_Required work_:
Retyping the records exactly, down to the last line, is the whole job.

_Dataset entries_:
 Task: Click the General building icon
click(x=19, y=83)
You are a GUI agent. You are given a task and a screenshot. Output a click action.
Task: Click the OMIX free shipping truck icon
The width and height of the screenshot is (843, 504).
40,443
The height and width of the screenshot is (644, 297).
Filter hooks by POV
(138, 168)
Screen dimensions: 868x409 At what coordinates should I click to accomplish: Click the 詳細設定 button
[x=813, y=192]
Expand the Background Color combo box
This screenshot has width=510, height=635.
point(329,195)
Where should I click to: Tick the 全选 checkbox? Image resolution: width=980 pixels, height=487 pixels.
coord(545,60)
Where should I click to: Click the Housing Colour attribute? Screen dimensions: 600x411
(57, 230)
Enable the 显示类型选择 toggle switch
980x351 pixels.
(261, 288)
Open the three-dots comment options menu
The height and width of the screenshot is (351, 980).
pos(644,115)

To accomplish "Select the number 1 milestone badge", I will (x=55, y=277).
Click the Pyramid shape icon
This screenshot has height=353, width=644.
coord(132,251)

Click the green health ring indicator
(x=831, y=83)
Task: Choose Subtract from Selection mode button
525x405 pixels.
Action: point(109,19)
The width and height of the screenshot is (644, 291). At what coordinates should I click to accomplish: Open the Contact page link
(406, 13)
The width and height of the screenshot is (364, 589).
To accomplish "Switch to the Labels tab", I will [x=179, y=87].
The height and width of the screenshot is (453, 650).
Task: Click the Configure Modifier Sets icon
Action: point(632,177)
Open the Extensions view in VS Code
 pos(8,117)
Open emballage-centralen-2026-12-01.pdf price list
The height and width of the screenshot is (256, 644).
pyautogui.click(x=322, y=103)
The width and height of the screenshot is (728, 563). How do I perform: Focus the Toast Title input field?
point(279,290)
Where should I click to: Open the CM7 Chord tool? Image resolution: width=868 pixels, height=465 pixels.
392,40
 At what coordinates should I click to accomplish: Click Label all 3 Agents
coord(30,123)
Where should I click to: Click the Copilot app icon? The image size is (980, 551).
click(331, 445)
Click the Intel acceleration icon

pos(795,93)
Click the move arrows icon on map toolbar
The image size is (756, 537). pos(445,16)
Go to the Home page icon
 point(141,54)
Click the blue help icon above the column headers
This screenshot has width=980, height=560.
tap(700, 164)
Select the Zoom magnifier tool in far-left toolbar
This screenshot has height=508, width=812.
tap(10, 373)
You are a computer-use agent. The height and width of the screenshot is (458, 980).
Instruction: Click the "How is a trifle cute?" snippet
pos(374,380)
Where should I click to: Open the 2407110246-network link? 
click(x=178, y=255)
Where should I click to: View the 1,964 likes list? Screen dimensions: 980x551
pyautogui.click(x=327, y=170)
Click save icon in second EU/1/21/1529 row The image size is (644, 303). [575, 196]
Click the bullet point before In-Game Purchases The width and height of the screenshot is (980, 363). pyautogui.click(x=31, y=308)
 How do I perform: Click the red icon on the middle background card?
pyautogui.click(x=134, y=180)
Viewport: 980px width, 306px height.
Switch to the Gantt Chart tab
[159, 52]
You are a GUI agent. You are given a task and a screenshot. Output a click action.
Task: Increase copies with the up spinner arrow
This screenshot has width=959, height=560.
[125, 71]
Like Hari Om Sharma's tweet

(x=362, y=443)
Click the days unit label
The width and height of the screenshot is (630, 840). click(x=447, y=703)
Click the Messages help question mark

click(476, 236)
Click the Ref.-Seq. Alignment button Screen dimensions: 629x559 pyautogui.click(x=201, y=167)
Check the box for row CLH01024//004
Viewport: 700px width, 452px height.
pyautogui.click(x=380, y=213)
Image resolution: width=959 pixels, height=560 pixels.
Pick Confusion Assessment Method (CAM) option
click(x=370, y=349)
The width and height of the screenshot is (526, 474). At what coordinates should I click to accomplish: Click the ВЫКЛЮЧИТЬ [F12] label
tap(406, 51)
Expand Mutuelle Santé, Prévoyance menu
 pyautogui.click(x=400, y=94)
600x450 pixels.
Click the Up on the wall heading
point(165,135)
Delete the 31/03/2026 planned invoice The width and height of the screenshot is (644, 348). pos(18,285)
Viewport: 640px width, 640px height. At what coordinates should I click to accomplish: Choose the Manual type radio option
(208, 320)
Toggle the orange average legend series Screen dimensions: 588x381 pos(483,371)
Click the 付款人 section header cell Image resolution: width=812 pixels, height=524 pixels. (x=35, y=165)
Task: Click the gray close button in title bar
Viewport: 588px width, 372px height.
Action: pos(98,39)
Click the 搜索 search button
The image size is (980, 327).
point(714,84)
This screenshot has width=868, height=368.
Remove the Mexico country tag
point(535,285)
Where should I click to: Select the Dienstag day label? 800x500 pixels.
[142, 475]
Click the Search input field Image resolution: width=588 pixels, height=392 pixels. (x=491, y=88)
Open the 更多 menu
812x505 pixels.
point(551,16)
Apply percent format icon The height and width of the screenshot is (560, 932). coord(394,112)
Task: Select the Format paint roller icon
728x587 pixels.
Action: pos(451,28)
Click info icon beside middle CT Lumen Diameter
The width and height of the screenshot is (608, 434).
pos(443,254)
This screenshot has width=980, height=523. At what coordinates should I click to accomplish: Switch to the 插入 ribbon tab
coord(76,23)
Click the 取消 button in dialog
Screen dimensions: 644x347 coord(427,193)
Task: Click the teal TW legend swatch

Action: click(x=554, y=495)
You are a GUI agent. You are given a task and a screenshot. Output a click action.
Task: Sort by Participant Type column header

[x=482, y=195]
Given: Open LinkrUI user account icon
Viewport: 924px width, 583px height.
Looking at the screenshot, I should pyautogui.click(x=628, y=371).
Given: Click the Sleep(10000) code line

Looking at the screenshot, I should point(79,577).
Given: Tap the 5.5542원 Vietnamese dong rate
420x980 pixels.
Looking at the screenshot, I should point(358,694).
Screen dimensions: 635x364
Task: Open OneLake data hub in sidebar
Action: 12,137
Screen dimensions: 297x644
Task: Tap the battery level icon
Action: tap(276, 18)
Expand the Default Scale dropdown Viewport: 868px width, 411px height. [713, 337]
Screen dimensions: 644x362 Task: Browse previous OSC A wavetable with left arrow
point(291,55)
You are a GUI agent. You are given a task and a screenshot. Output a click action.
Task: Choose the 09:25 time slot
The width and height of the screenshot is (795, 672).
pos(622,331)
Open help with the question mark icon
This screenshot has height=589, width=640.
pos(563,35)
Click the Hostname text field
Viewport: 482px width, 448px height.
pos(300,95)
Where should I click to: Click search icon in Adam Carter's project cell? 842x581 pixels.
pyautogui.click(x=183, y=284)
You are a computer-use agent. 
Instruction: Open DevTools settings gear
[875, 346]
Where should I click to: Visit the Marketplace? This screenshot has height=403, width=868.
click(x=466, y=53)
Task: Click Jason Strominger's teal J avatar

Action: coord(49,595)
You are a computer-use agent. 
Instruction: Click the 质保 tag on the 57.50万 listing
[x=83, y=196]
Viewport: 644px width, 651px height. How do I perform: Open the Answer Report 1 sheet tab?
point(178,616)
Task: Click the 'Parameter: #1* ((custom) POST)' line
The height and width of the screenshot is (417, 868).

_Response below_:
 Task: Click the General building icon
click(x=19, y=83)
You are a GUI agent. You are given a task and a screenshot. Output a click action.
Task: Click the OMIX free shipping truck icon
The width and height of the screenshot is (843, 504).
40,443
The height and width of the screenshot is (644, 297).
Filter hooks by POV
(138, 168)
Screen dimensions: 868x409 At what coordinates should I click to accomplish: Click the 詳細設定 button
[x=813, y=192]
Expand the Background Color combo box
This screenshot has width=510, height=635.
point(329,195)
Where should I click to: Tick the 全选 checkbox? Image resolution: width=980 pixels, height=487 pixels.
coord(545,60)
Where should I click to: Click the Housing Colour attribute? Screen dimensions: 600x411
(57, 230)
Enable the 显示类型选择 toggle switch
980x351 pixels.
(261, 288)
Open the three-dots comment options menu
The height and width of the screenshot is (351, 980).
pos(644,115)

To accomplish "Select the number 1 milestone badge", I will (x=55, y=277).
Click the Pyramid shape icon
This screenshot has height=353, width=644.
coord(132,251)

Click the green health ring indicator
(x=831, y=83)
Task: Choose Subtract from Selection mode button
525x405 pixels.
Action: point(109,19)
The width and height of the screenshot is (644, 291). At what coordinates should I click to accomplish: Open the Contact page link
(406, 13)
The width and height of the screenshot is (364, 589).
To accomplish "Switch to the Labels tab", I will [x=179, y=87].
The height and width of the screenshot is (453, 650).
Task: Click the Configure Modifier Sets icon
Action: point(632,177)
Open the Extensions view in VS Code
 pos(8,117)
Open emballage-centralen-2026-12-01.pdf price list
The height and width of the screenshot is (256, 644).
pyautogui.click(x=322, y=103)
The width and height of the screenshot is (728, 563). How do I perform: Focus the Toast Title input field?
point(279,290)
Where should I click to: Open the CM7 Chord tool? Image resolution: width=868 pixels, height=465 pixels.
392,40
 At what coordinates should I click to accomplish: Click Label all 3 Agents
coord(30,123)
Where should I click to: Click the Copilot app icon? The image size is (980, 551).
click(331, 445)
Click the Intel acceleration icon

pos(795,93)
Click the move arrows icon on map toolbar
The image size is (756, 537). pos(445,16)
Go to the Home page icon
 point(141,54)
Click the blue help icon above the column headers
This screenshot has width=980, height=560.
tap(700, 164)
Select the Zoom magnifier tool in far-left toolbar
This screenshot has height=508, width=812.
tap(10, 373)
You are a computer-use agent. The height and width of the screenshot is (458, 980).
Instruction: Click the "How is a trifle cute?" snippet
pos(374,380)
Where should I click to: Open the 2407110246-network link? 
click(x=178, y=255)
Where should I click to: View the 1,964 likes list? Screen dimensions: 980x551
pyautogui.click(x=327, y=170)
Click save icon in second EU/1/21/1529 row The image size is (644, 303). [575, 196]
Click the bullet point before In-Game Purchases The width and height of the screenshot is (980, 363). pyautogui.click(x=31, y=308)
 How do I perform: Click the red icon on the middle background card?
pyautogui.click(x=134, y=180)
Viewport: 980px width, 306px height.
Switch to the Gantt Chart tab
[159, 52]
You are a GUI agent. You are given a task and a screenshot. Output a click action.
Task: Increase copies with the up spinner arrow
This screenshot has width=959, height=560.
[125, 71]
Like Hari Om Sharma's tweet

(x=362, y=443)
Click the days unit label
The width and height of the screenshot is (630, 840). click(x=447, y=703)
Click the Messages help question mark

click(476, 236)
Click the Ref.-Seq. Alignment button Screen dimensions: 629x559 pyautogui.click(x=201, y=167)
Check the box for row CLH01024//004
Viewport: 700px width, 452px height.
pyautogui.click(x=380, y=213)
Image resolution: width=959 pixels, height=560 pixels.
Pick Confusion Assessment Method (CAM) option
click(x=370, y=349)
The width and height of the screenshot is (526, 474). At what coordinates should I click to accomplish: Click the ВЫКЛЮЧИТЬ [F12] label
tap(406, 51)
Expand Mutuelle Santé, Prévoyance menu
 pyautogui.click(x=400, y=94)
600x450 pixels.
Click the Up on the wall heading
point(165,135)
Delete the 31/03/2026 planned invoice The width and height of the screenshot is (644, 348). pos(18,285)
Viewport: 640px width, 640px height. At what coordinates should I click to accomplish: Choose the Manual type radio option
(208, 320)
Toggle the orange average legend series Screen dimensions: 588x381 pos(483,371)
Click the 付款人 section header cell Image resolution: width=812 pixels, height=524 pixels. (x=35, y=165)
Task: Click the gray close button in title bar
Viewport: 588px width, 372px height.
Action: pos(98,39)
Click the 搜索 search button
The image size is (980, 327).
point(714,84)
This screenshot has width=868, height=368.
Remove the Mexico country tag
point(535,285)
Where should I click to: Select the Dienstag day label? 800x500 pixels.
[142, 475]
Click the Search input field Image resolution: width=588 pixels, height=392 pixels. (x=491, y=88)
Open the 更多 menu
812x505 pixels.
point(551,16)
Apply percent format icon The height and width of the screenshot is (560, 932). coord(394,112)
Task: Select the Format paint roller icon
728x587 pixels.
Action: pos(451,28)
Click info icon beside middle CT Lumen Diameter
The width and height of the screenshot is (608, 434).
pos(443,254)
This screenshot has width=980, height=523. At what coordinates should I click to accomplish: Switch to the 插入 ribbon tab
coord(76,23)
Click the 取消 button in dialog
Screen dimensions: 644x347 coord(427,193)
Task: Click the teal TW legend swatch

Action: click(x=554, y=495)
You are a GUI agent. You are given a task and a screenshot. Output a click action.
Task: Sort by Participant Type column header

[x=482, y=195]
Given: Open LinkrUI user account icon
Viewport: 924px width, 583px height.
Looking at the screenshot, I should pyautogui.click(x=628, y=371).
Given: Click the Sleep(10000) code line

Looking at the screenshot, I should point(79,577).
Given: Tap the 5.5542원 Vietnamese dong rate
420x980 pixels.
Looking at the screenshot, I should point(358,694).
Screen dimensions: 635x364
Task: Open OneLake data hub in sidebar
Action: 12,137
Screen dimensions: 297x644
Task: Tap the battery level icon
Action: tap(276, 18)
Expand the Default Scale dropdown Viewport: 868px width, 411px height. [713, 337]
Screen dimensions: 644x362 Task: Browse previous OSC A wavetable with left arrow
point(291,55)
You are a GUI agent. You are given a task and a screenshot. Output a click action.
Task: Choose the 09:25 time slot
The width and height of the screenshot is (795, 672).
pos(622,331)
Open help with the question mark icon
This screenshot has height=589, width=640.
pos(563,35)
Click the Hostname text field
Viewport: 482px width, 448px height.
pos(300,95)
Where should I click to: Click search icon in Adam Carter's project cell? 842x581 pixels.
pyautogui.click(x=183, y=284)
You are a computer-use agent. 
Instruction: Open DevTools settings gear
[875, 346]
Where should I click to: Visit the Marketplace? This screenshot has height=403, width=868.
click(x=466, y=53)
Task: Click Jason Strominger's teal J avatar

Action: coord(49,595)
You are a computer-use agent. 
Instruction: Click the 质保 tag on the 57.50万 listing
[x=83, y=196]
Viewport: 644px width, 651px height. How do I perform: Open the Answer Report 1 sheet tab?
point(178,616)
Task: Click the 'Parameter: #1* ((custom) POST)' line
The height and width of the screenshot is (417, 868).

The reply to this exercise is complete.